Key Responsibilities
• Develop graph data models using Neo4j, RDF, and SPARQL/Cypher for building semantic knowledge representations.
• Support the design and enrichment of ontologies using OWL and Protégé, aligning data schemas for GenAI use cases.
• Build components of agentic AI systems using frameworks like LangGraph, CrewAI, or AutoGen under senior guidance.
• Assist in implementing RAG pipelines, working with vector databases and embedding models for improved document search.
• Implement agent-to-agent (A2A) interaction flows and agent memory structures in prototype-level applications.
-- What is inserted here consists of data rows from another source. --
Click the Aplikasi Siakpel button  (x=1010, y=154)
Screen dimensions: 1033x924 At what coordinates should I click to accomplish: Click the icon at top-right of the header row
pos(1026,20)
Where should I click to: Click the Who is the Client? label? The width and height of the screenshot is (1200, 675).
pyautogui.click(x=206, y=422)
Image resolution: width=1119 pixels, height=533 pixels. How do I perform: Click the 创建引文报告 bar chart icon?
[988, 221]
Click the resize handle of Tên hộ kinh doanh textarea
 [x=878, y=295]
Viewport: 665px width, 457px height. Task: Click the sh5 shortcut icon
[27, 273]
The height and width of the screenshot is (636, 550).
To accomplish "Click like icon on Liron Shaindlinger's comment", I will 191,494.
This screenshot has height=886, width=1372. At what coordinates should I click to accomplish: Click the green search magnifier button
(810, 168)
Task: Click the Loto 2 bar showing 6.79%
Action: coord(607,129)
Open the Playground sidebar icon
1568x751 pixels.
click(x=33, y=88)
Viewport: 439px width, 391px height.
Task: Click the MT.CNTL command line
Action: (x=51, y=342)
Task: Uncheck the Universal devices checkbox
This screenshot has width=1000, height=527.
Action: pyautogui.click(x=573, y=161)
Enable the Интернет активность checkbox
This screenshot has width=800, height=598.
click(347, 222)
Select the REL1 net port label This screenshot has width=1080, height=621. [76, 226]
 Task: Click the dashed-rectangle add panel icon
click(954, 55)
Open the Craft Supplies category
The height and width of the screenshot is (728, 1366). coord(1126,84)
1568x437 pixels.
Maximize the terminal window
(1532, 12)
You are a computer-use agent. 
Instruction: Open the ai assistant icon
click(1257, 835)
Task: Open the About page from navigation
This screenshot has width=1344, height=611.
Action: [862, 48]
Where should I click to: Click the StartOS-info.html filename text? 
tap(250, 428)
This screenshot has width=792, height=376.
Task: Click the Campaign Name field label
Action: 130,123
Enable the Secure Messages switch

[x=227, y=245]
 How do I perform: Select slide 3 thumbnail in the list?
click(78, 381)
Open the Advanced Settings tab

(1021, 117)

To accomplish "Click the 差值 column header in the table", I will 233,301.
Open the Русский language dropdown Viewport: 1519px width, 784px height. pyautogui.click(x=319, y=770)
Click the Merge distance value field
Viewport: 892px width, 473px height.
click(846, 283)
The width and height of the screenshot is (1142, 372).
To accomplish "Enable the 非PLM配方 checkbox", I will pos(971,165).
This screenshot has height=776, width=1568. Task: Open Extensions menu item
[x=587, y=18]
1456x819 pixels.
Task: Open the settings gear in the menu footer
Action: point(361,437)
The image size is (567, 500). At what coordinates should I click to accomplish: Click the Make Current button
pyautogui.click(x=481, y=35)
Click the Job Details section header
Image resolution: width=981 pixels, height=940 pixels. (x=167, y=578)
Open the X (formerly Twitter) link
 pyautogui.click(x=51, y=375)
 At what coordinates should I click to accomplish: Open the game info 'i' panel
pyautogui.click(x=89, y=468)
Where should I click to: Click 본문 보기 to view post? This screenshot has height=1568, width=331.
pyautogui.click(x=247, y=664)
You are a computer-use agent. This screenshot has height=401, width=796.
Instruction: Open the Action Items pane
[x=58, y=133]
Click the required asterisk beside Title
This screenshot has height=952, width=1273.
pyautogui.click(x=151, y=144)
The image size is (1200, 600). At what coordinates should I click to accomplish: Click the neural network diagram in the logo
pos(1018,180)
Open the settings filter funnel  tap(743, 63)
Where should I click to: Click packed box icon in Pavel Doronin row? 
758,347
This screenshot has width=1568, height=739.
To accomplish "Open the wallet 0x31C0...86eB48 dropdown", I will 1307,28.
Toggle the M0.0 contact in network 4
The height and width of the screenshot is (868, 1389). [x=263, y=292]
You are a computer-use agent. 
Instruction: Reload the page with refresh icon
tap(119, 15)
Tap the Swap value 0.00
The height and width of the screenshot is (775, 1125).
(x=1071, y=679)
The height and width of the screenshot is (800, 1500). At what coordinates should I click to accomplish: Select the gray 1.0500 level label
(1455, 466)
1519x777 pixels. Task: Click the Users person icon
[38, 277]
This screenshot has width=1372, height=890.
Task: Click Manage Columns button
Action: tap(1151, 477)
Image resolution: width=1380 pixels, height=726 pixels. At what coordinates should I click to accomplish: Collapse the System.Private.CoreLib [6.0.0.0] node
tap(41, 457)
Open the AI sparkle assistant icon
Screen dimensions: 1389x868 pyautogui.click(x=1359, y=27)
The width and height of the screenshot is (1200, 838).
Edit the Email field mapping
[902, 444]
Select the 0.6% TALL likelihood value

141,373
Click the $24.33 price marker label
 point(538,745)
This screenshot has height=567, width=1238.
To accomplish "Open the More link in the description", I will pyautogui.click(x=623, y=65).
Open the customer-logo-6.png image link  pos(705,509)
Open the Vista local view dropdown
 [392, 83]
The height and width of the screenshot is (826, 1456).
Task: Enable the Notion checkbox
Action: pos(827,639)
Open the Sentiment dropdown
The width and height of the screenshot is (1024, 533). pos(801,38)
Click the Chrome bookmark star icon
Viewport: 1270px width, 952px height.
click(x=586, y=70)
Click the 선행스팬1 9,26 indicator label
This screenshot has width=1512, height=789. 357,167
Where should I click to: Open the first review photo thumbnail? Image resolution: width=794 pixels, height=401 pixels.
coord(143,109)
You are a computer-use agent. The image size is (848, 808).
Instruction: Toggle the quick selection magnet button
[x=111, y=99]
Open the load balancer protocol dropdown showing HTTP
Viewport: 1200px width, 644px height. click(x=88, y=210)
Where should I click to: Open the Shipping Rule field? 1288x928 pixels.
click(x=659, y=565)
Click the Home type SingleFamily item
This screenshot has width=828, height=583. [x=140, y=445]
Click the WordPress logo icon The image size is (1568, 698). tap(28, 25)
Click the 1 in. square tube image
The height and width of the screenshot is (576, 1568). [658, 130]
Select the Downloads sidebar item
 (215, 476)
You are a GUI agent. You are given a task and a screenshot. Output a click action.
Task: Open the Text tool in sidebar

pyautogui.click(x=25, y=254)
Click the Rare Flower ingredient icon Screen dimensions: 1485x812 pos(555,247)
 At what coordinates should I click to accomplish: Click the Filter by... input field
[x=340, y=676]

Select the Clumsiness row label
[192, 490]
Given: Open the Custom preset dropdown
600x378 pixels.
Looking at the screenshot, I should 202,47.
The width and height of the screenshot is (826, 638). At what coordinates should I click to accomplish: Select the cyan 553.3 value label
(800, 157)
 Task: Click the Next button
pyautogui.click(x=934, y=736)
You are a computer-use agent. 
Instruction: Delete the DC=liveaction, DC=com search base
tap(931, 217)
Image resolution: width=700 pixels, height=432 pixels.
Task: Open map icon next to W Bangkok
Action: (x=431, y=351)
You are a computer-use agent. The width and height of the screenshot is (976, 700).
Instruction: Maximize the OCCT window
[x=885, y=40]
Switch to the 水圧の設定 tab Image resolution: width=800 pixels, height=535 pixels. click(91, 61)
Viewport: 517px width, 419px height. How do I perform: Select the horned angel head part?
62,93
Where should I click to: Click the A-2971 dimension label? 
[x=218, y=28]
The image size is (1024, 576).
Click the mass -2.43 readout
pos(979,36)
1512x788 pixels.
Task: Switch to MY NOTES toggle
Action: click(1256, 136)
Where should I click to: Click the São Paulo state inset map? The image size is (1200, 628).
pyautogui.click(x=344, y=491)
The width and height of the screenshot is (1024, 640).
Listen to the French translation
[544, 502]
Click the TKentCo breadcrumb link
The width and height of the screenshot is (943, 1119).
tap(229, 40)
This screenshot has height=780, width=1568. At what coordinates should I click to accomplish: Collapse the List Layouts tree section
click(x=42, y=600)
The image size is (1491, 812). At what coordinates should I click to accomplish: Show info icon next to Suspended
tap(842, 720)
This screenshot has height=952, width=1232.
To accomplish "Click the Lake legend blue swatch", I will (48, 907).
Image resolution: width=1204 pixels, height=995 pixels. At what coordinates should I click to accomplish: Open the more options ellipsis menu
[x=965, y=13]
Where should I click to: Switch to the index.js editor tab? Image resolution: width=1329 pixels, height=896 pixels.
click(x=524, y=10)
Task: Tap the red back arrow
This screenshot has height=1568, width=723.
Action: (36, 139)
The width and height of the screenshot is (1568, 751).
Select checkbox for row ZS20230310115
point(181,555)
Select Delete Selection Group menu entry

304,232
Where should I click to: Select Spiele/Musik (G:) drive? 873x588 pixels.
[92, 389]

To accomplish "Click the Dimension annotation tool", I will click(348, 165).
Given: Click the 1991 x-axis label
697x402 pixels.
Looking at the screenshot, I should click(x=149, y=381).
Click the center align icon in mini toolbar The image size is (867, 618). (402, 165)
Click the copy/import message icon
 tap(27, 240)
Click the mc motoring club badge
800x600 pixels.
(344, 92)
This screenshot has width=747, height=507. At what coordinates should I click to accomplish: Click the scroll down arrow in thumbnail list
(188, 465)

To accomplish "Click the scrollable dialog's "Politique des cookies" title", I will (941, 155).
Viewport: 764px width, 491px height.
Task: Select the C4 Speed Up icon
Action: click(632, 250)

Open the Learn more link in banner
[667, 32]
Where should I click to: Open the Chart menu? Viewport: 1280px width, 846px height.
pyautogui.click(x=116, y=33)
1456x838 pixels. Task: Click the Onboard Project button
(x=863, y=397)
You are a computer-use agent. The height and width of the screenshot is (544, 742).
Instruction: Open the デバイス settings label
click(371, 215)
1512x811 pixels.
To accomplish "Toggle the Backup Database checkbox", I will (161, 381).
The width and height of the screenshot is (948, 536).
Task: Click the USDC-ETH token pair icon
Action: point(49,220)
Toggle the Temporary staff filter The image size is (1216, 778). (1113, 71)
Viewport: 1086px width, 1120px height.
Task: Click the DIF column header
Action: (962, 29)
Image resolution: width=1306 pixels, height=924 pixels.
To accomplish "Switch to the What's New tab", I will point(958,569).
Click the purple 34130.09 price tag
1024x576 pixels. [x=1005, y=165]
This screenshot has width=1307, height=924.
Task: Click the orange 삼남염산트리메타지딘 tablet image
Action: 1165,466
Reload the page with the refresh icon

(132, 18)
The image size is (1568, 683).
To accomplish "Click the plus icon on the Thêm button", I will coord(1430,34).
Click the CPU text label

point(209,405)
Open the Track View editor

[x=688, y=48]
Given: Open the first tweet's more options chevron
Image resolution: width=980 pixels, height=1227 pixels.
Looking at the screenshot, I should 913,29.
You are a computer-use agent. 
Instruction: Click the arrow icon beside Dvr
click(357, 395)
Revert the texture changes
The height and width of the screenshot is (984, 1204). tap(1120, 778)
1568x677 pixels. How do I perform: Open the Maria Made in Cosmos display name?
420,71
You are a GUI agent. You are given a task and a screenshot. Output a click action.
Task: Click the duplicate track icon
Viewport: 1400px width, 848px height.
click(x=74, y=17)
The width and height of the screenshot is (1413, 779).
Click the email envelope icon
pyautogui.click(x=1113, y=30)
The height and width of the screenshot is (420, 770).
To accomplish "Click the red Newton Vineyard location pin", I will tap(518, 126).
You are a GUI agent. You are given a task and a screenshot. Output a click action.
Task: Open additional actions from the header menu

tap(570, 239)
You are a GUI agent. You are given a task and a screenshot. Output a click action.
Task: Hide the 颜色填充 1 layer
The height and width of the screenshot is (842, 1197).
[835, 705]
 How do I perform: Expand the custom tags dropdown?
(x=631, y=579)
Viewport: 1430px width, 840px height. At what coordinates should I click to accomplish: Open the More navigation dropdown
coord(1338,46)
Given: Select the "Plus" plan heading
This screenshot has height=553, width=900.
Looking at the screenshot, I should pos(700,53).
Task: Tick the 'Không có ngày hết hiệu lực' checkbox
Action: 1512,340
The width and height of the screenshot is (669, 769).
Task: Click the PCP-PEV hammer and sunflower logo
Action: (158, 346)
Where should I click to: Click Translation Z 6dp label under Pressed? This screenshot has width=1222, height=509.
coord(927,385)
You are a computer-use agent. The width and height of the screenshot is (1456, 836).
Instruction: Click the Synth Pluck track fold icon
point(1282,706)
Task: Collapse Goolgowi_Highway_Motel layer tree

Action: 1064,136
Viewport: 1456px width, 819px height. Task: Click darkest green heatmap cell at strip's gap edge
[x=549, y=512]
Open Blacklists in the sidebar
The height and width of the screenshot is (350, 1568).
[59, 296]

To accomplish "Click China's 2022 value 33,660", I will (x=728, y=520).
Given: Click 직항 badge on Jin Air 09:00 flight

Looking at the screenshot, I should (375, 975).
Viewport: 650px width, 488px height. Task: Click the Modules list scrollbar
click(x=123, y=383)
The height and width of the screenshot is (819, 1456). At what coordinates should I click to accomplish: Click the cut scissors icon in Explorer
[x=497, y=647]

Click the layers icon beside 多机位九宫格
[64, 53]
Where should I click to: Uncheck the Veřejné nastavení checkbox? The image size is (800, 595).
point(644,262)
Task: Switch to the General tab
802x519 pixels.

• Work with Python, integrating APIs from LLM providers (OpenAI, Anthropic, etc.) with knowledge graph backends.
• Maintain documentation, test cases, and reusable code modules for internal projects.
Required Skills & Experience
• 2–4 years of experience in data science or NLP/ML roles.
• Exposure to GraphDBs like Neo4j or Neptune and basic query languages like Cypher or SPARQL.
• Understanding of ontology basics, OWL standards, and tools like Protégé.
• Familiarity with GenAI tools and libraries (LangChain, LangGraph, CrewAI, etc.).
• Strong Python skills with ability to work with REST APIs, LLM SDKs, and embedding models.
• Good documentation, debugging, and collaboration skills.
Preferred Qualifications
• Bachelor’s degree in Data Science, Computer Science, or related field.
• Familiarity with agent protocols (MCP, A2A) and experience participating in GenAI POCs or hackathons.
• Interest in growing expertise in semantic AI, graph-based ML, and agentic systems.